Molecular organization of RNP complexes containing P11 antigen in heat‐shocked and non‐heat‐shocked Drosophila cells

Abstract

Immunofluorescence analysis of polytene chromosomes of Drosophila melanogaster using the monoclonal antibody P11 has shown that after heat‐shock the 38‐kDa P11 antigen almost exclusively localizes at heat‐shock puff 93D where it is part of giant puff‐specific RNP granules. The biochemical experiments reported here show that, independent of growth temperature, the P11 antigen is a component of nuclear 10S RNP particles. The P11‐containing 10S snRNPs can be stabilized in CsCl with 20mM Mg²⁺ and possess a buoyant density of ρ= 1.4 g/cm³. Sucrose gradient analysis of nuclear RNP extracts of heat‐shocked Schneider's S‐3 tissue culture cells shows that, after a 37 °C heat‐shock, the 10S RNPs associate with large RNP complexes sedimenting at 170–220S. The change in distribution is a temperature‐dependent process with intermediate forms at 29 °C and 33 °C. In thermotolerant cells this observed change in distribution is strongly reduced.

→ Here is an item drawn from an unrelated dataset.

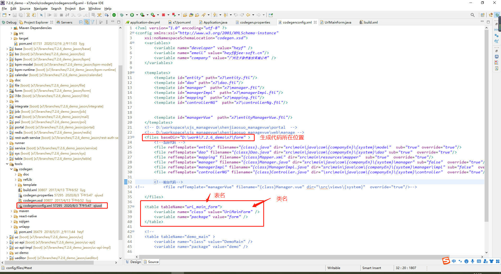Switch to the codegen.properties editor tab
The height and width of the screenshot is (274, 501).
tap(255, 22)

DEAE‐Sephacel column chromatography and sucrose gradient analysis of nuclear RNP, followed by Northern blot analysis using 93D‐specific probes of the Taq I repeat and immunoblotting experiments, show that the P11‐containing 10S snRNPs are distinct from the RNP complexes formed by the 93D transcripts, suggesting an indirect association after heat‐shock. Our experiments demonstrate that, despite the fact that a 37 °C heat‐shock does not affect the overall integrity of nuclear RNP, it imposes changes on the general organization and interaction of the nuclear RNP population, resulting in the formation of large nuclear RNP aggregates and complexes. Such changes may be important for the survival strategy of the cell and for hnRNA processing and storage events which are effected by heat‐shock.